#### Exercise description
In the forum thread about the view from a hunting stand, how many does did the stand's owner report seeing that afternoon?

#### Text passage
──────
# View from my stand Sunday Afternoon



## hookedonbass (Nov 22, 2005)

This stand sits on a power line that runs through our property. I normally stay in the woods, but thought there might be a hot doe that would bring a buck into one of the food plots. Saw 10 does with no bucks.   It was a good afternoon for seeing deer anyway.


----------



## Palmetto (Nov 22, 2005)

*Nice shot...*

How far is your stand from the food plot? And can you shoot all the way to the next food plot? Just curious!


----------



## Branchminnow (Nov 22, 2005)

Nice veiw!


----------



## hookedonbass (Nov 22, 2005)

It's not quite as far as it looks. The first plot is about 125 yards to the back of the plot. The second plot is about 250 yds to the back. The deer in the photo are only 80-90 yards.


----------



## Dog Hunter (Nov 22, 2005)

Nice view


----------



## 7Mag Hunter (Nov 22, 2005)

Great spot....Just let me know if you need help there !!!!

Sooner or later Mr Big will come out there !!!


----------



## hookedonbass (Nov 22, 2005)

I have seen some big bucks on this powerline, but you better be ready when they step out. They don't stick around for long.


----------



## Duck's and Buck's (Nov 22, 2005)

can you say honey hole!!!!!


----------



## 7401R (Nov 22, 2005)

The time stamp on the picture says that was Friday.


----------



## hookedonbass (Nov 22, 2005)

7401R said:
			
		

> The time stamp on the picture says that was Friday.



I wish it had been Friday. That means I wouldn't have been working.


----------



## Swampdemon (Nov 23, 2005)




----------



## Dub (Nov 23, 2005)

Awesome!!!!!!

Thanks for the pic.


----------



## beginnersluck (Nov 23, 2005)

You ain't supposed to be roostin up in them powerline towers!   
Nice setup, hope big boy comes out to play and you lay him down!


----------



## roadkill (Nov 23, 2005)

What Swampdemon said!


----------



## SimpleMan (Nov 24, 2005)
──────
#### Entries provided

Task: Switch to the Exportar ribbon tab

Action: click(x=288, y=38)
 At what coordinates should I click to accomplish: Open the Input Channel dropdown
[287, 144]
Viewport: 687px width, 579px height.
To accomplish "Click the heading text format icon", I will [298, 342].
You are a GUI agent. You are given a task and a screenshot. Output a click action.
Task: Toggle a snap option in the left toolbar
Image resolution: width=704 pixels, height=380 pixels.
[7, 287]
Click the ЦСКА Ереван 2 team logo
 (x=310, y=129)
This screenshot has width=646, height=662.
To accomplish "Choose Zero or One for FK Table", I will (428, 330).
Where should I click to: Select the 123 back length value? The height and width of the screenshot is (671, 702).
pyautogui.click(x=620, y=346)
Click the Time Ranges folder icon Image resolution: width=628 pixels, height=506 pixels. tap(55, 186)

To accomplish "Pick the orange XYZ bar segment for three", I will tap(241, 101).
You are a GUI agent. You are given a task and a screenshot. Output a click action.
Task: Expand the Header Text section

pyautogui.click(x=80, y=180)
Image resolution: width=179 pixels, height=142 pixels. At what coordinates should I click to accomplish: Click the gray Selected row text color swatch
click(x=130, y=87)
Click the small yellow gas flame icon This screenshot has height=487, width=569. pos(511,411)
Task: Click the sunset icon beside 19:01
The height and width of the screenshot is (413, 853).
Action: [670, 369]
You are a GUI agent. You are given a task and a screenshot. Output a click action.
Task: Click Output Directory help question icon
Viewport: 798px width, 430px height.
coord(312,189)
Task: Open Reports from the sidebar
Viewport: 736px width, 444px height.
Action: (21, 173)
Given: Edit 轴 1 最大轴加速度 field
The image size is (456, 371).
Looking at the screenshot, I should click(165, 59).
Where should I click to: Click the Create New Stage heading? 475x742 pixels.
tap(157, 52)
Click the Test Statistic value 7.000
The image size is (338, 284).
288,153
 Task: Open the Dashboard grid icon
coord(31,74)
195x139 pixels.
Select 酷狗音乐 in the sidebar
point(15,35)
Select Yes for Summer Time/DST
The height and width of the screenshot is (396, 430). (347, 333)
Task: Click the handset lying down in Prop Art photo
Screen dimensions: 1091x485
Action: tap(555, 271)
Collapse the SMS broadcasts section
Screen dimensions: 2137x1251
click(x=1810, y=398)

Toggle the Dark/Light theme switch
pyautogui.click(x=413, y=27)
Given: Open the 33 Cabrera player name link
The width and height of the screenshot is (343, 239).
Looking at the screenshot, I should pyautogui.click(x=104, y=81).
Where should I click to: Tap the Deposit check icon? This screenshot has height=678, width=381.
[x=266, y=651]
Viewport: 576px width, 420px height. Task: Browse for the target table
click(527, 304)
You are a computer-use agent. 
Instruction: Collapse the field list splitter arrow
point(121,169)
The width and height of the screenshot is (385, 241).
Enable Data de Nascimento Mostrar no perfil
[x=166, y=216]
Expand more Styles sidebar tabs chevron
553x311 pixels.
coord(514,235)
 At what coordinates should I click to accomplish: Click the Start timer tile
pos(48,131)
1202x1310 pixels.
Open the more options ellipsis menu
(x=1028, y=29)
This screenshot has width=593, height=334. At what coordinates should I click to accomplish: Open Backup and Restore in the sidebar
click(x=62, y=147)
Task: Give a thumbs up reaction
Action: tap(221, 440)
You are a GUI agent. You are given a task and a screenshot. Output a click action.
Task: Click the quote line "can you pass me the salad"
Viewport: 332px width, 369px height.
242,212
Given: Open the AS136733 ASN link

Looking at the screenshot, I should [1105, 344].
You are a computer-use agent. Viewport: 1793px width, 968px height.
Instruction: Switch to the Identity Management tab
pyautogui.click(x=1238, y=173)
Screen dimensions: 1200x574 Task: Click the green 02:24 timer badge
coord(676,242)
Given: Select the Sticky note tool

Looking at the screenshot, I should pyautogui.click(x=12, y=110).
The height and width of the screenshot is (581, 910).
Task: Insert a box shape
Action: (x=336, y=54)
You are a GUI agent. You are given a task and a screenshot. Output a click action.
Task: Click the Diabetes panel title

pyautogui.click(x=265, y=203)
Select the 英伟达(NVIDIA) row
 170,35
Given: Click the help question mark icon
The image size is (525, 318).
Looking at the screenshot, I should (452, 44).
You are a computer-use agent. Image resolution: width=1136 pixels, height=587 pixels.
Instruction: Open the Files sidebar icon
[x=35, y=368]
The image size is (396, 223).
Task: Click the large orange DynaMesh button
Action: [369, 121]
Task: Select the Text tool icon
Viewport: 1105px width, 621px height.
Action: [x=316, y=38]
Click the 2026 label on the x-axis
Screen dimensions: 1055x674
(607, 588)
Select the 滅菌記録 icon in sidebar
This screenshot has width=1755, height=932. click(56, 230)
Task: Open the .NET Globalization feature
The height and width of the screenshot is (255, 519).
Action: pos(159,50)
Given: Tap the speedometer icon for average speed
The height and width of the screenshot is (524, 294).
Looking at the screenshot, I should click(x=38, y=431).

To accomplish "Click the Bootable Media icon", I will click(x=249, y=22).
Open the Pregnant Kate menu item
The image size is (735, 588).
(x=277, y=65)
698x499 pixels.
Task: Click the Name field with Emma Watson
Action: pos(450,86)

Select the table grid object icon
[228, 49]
──────
#### Expected answer
Ten does, with no bucks.